To create a good Wiki, we'd need participation from everyone who has the time and the expertise to make it accurate, well written, and easy to navigate for everyone, but especially for newbies.  It would be a big project and take a lot of time and effort.

A lot of people put a lot of effort into this forum as it is.  Hopefully they'd be willing to help develop such a valuable resource and they'd find it to be more productive and better use of their time than having to answer the same questions again and again.

I think a Wiki or other means of having some "stickies" or the sort not only helps beginners, but also helps the folks who contribute a lot here by saving them from the busywork of repeating themselves.  And that frees up time for them to offer the more "targeted" or personalized help that brings people to a forum.

Nidge:

As you say, I do think "how" we write our responses here is important.  And as you also point out, there certainly are folks who we see come on here and complain that they've lost their Mini or had some problem, and then they loudy proclaim that the device is no good, and nothing anyone says to them is going to change their mind.  So there is a lot of bad behavior on THAT end of things, too! This gets back to a point made by Dirty Bird, too.

> _Job_
Reproduce the forum post about building a Wiki for newcomers word for word, in full.

> _Dataset excerpt_
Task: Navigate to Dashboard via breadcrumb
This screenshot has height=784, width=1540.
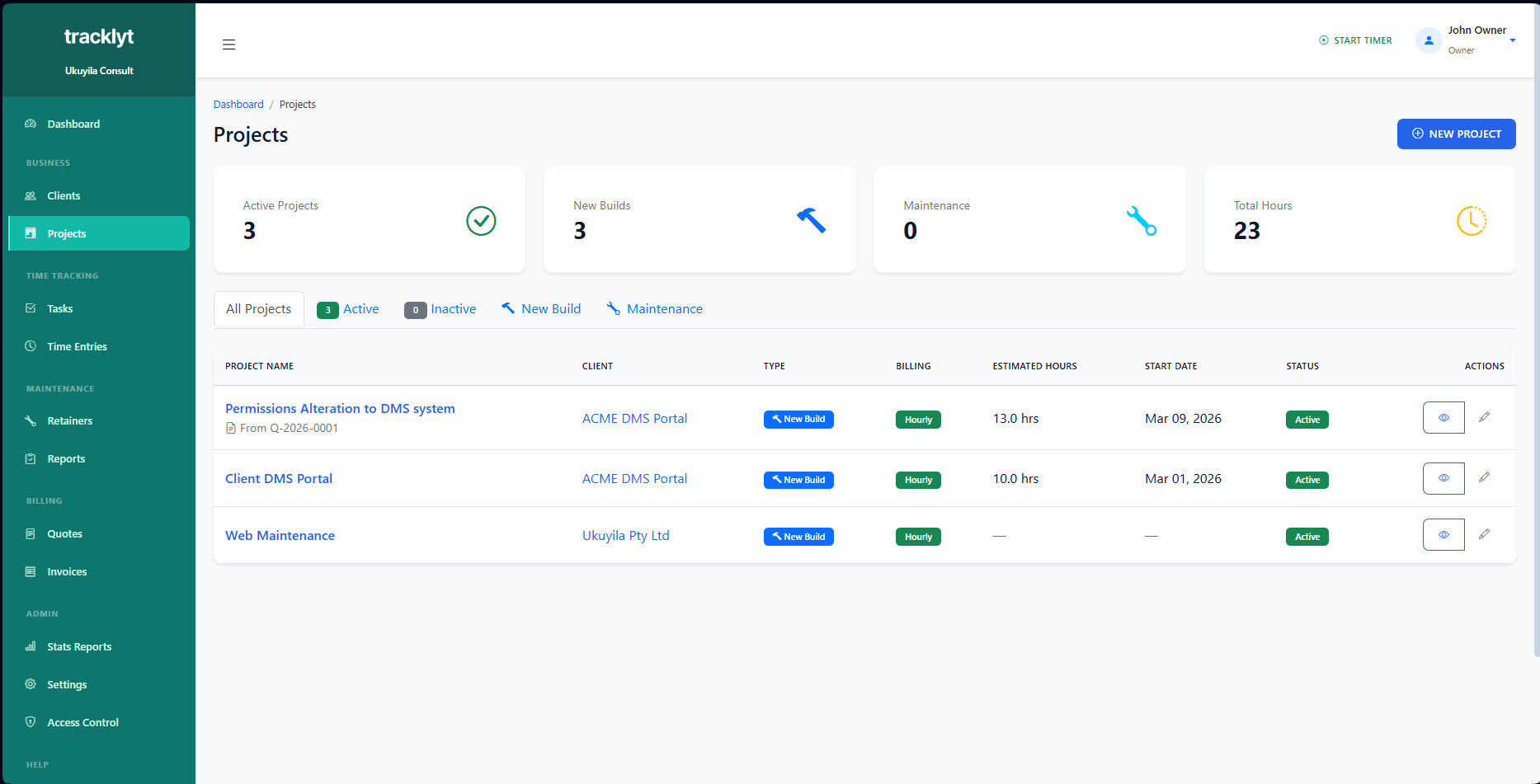Action: tap(238, 105)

> _Result of the exercise_
To create a good Wiki, we'd need participation from everyone who has the time and the expertise to make it accurate, well written, and easy to navigate for everyone, but especially for newbies.  It would be a big project and take a lot of time and effort.

A lot of people put a lot of effort into this forum as it is.  Hopefully they'd be willing to help develop such a valuable resource and they'd find it to be more productive and better use of their time than having to answer the same questions again and again.

I think a Wiki or other means of having some "stickies" or the sort not only helps beginners, but also helps the folks who contribute a lot here by saving them from the busywork of repeating themselves.  And that frees up time for them to offer the more "targeted" or personalized help that brings people to a forum.

Nidge:

As you say, I do think "how" we write our responses here is important.  And as you also point out, there certainly are folks who we see come on here and complain that they've lost their Mini or had some problem, and then they loudy proclaim that the device is no good, and nothing anyone says to them is going to change their mind.  So there is a lot of bad behavior on THAT end of things, too! This gets back to a point made by Dirty Bird, too.